#### Extrait choisi

::::::

Pendant que les spectateurs s'entassent dans la salle intime du Prospero, une des comédiennes de Cour à scrap nous tourne le dos, hypnotisée par son petit écran qui diffuse les prévisions météo. On la croise tous en rentrant, mais personne ne fait vraiment de cas d'elle.

Tout le propos de la pièce écrite par Marie-Ève Milot et Marie-Claude St-Laurent est là: l'exclusion de ces «poqués» de la vie, on ne la voit plus. Leur souffrance, on ne la ressent tout simplement pas.

Les deux auteures ont imaginé un personnage complètement loufoque qui travaille comme «Câlineur de la fonction publique». Son rôle: combattre l'isolement du corps en faisant des câlins. L'homme, qui mène une étude sur «la peur de toucher ou d'être touché», débarque ainsi dans un taudis où cohabitent quatre marginaux.

::::::

#### Entrées extraites
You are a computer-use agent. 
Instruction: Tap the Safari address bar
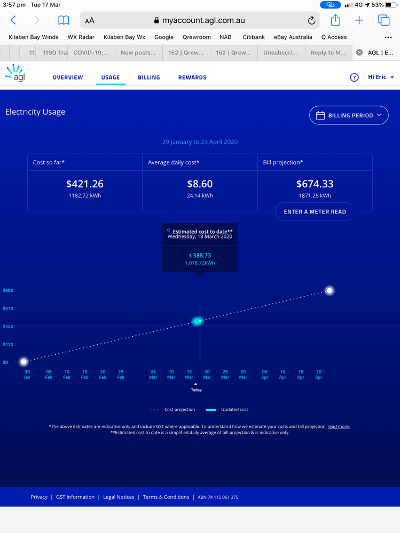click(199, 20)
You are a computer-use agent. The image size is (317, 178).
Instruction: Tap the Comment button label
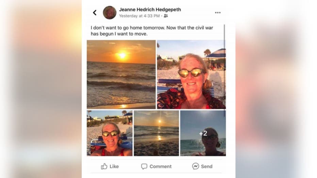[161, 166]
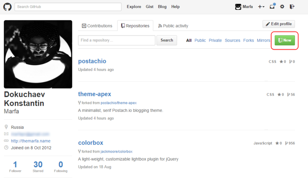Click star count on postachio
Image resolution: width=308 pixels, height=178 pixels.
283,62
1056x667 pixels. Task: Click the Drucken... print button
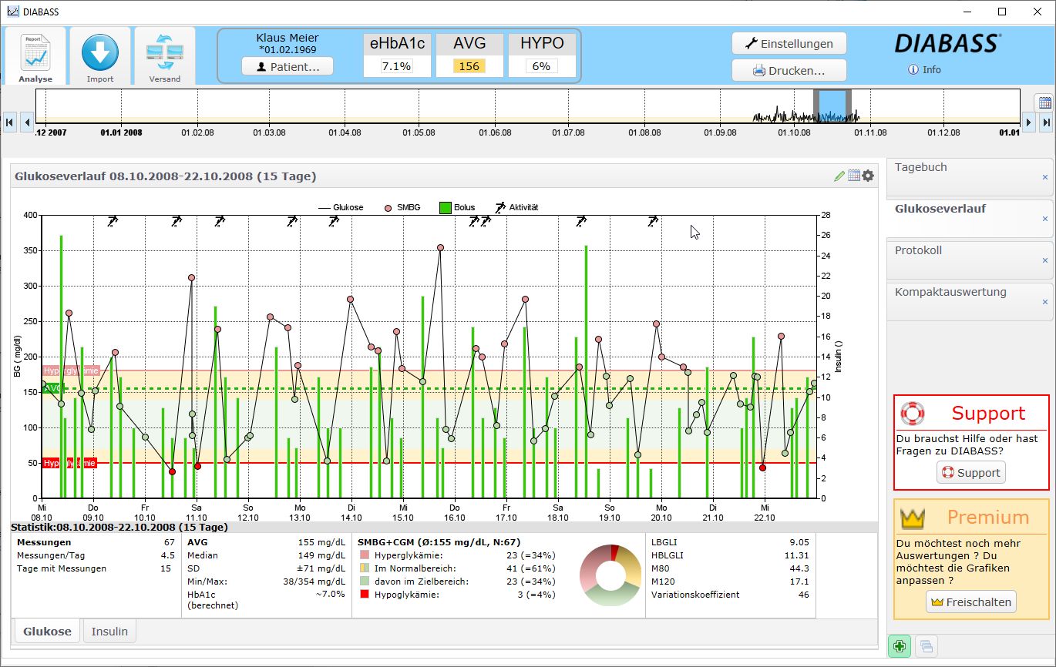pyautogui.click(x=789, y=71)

::::::

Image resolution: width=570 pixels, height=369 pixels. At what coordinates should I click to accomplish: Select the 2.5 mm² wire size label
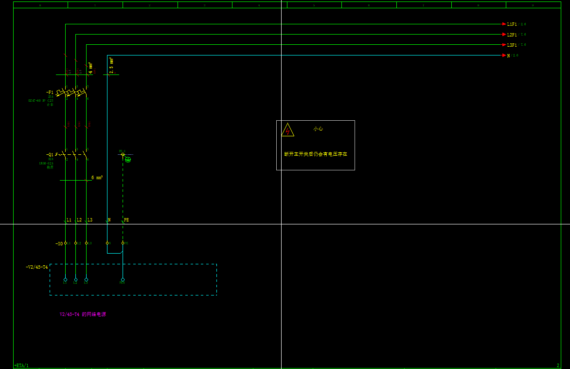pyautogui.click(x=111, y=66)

::::::

#### Travail demandé
• A. Selon l'extrait sur Cour à scrap, en quoi consiste le rôle du « Câlineur de la fonction publique » ?
• B. Reproduisez à l'identique le passage de l'extrait sur Cour à scrap de « Pendant que les » à « de cas d'elle. ».
Les lignes ne sont pas nécessaires ici.

#### Liste des réponses
• A. Combattre l'isolement du corps en faisant des câlins.

• B.
Pendant que les spectateurs s'entassent dans la salle intime du Prospero, une des comédiennes de Cour à scrap nous tourne le dos, hypnotisée par son petit écran qui diffuse les prévisions météo. On la croise tous en rentrant, mais personne ne fait vraiment de cas d'elle.